TO DO =
Write out all the data verbatim. Skip images.

[Records excerpted from a collection]
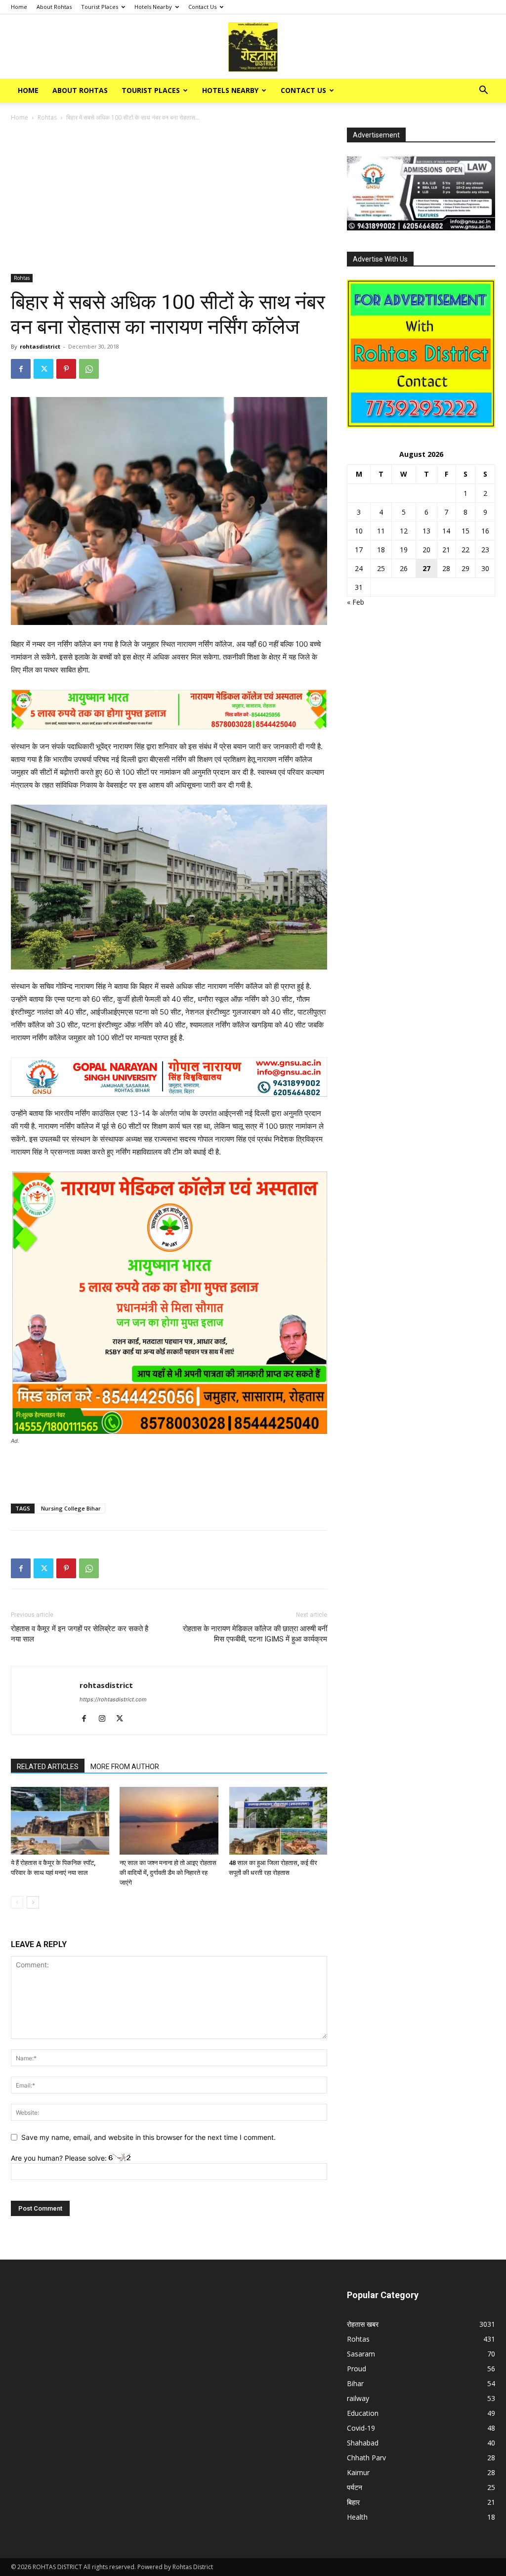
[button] (483, 91)
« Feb (355, 602)
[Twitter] (43, 369)
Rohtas (47, 117)
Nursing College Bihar (71, 1508)
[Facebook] (21, 369)
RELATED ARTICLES (48, 1767)
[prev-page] (17, 1902)
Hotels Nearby (153, 6)
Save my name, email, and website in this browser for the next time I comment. (148, 2137)
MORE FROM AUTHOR (124, 1767)
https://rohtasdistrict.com (113, 1699)
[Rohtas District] (253, 47)
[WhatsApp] (89, 369)
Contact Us (202, 6)
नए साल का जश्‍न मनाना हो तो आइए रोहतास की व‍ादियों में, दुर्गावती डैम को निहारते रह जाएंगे (168, 1872)
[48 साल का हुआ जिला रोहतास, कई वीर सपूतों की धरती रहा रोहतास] (278, 1821)
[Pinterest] (66, 369)
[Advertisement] (169, 201)
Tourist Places (99, 6)
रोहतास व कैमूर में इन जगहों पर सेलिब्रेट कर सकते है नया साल (79, 1633)
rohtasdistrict (40, 346)
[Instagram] (105, 1719)
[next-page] (33, 1902)
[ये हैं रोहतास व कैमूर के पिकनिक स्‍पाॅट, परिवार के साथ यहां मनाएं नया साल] (60, 1821)
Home (19, 6)
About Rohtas (54, 6)
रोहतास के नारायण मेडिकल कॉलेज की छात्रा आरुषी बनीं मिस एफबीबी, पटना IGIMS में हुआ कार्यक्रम (255, 1633)
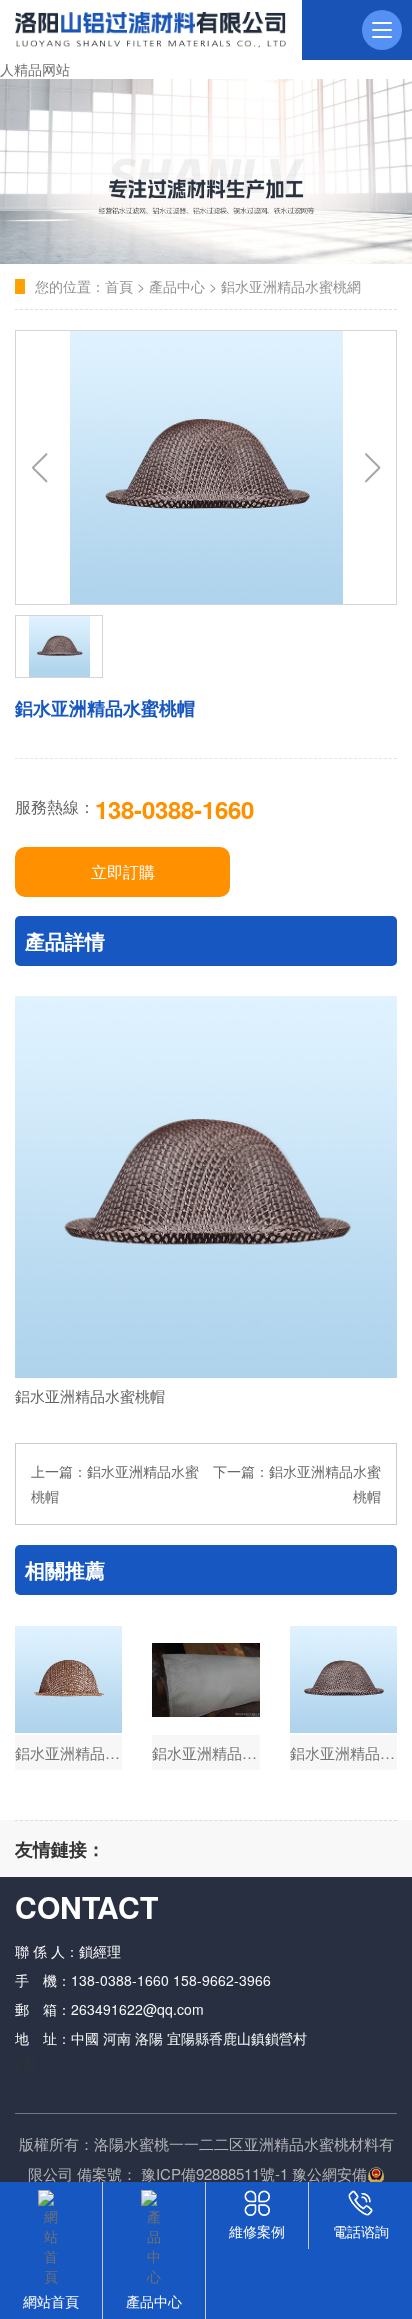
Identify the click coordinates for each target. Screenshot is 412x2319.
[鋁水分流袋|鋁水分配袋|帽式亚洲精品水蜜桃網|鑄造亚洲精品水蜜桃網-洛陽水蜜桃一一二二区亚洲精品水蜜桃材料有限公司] (151, 30)
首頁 (119, 286)
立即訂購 (123, 871)
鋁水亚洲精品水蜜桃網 (291, 286)
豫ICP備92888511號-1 (214, 2173)
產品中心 (177, 286)
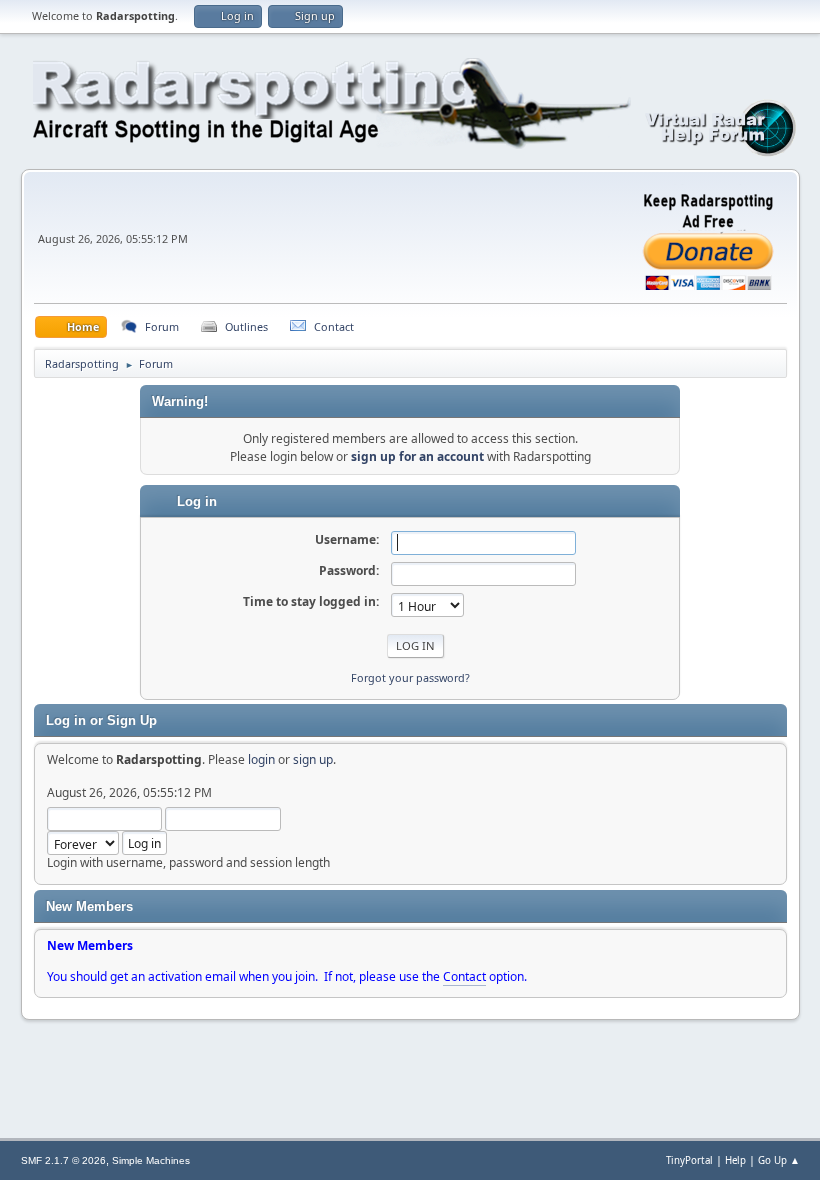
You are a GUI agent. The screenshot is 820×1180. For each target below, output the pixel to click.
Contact (464, 976)
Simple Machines (151, 1160)
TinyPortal (689, 1160)
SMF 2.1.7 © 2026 (63, 1160)
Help (735, 1160)
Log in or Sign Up (101, 720)
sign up (313, 759)
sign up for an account (417, 456)
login (261, 759)
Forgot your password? (410, 677)
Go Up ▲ (779, 1160)
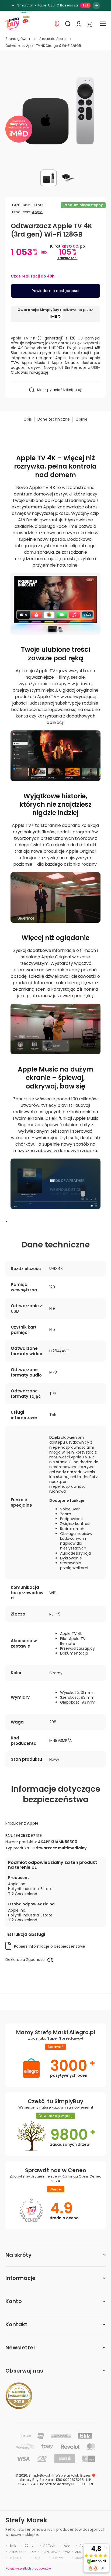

RESULT OF THE EXERCISE =
[button] (483, 91)
« Feb (355, 602)
[Twitter] (43, 369)
Rohtas (47, 117)
Nursing College Bihar (71, 1508)
[Facebook] (21, 369)
RELATED ARTICLES (48, 1767)
[prev-page] (17, 1902)
Hotels Nearby (153, 6)
Save my name, email, and website in this browser for the next time I comment. (148, 2137)
MORE FROM AUTHOR (124, 1767)
https://rohtasdistrict.com (113, 1699)
[Rohtas District] (253, 47)
[WhatsApp] (89, 369)
Contact Us (202, 6)
नए साल का जश्‍न मनाना हो तो आइए रोहतास की व‍ादियों में, दुर्गावती डैम को निहारते रह जाएंगे (168, 1872)
[48 साल का हुआ जिला रोहतास, कई वीर सपूतों की धरती रहा रोहतास] (278, 1821)
[Pinterest] (66, 369)
[Advertisement] (169, 201)
Tourist Places (99, 6)
रोहतास व कैमूर में इन जगहों पर सेलिब्रेट कर सकते है नया साल (79, 1633)
rohtasdistrict (40, 346)
[Instagram] (105, 1719)
[next-page] (33, 1902)
[ये हैं रोहतास व कैमूर के पिकनिक स्‍पाॅट, परिवार के साथ यहां मनाएं नया साल] (60, 1821)
Home (19, 6)
About Rohtas (54, 6)
रोहतास के नारायण मेडिकल कॉलेज की छात्रा आरुषी बनीं मिस एफबीबी, पटना IGIMS में हुआ कार्यक्रम (255, 1633)
Identify the click coordinates for each target. Screenshot is 412x2319.
[鋁水分流袋|鋁水分配袋|帽式亚洲精品水蜜桃網|鑄造亚洲精品水蜜桃網-洛陽水蜜桃一一二二区亚洲精品水蜜桃材料有限公司] (151, 30)
首頁 (119, 286)
立即訂購 (123, 871)
鋁水亚洲精品水蜜桃網 (291, 286)
豫ICP備92888511號-1 (214, 2173)
產品中心 (177, 286)
You are a GUI agent. The screenshot is 820×1180. For each target below, output the pixel to click.
Contact (464, 976)
Simple Machines (151, 1160)
TinyPortal (689, 1160)
SMF 2.1.7 © 2026 (63, 1160)
Help (735, 1160)
Log in or Sign Up (101, 720)
sign up (313, 759)
sign up for an account (417, 456)
login (261, 759)
Forgot your password? (410, 677)
Go Up ▲ (779, 1160)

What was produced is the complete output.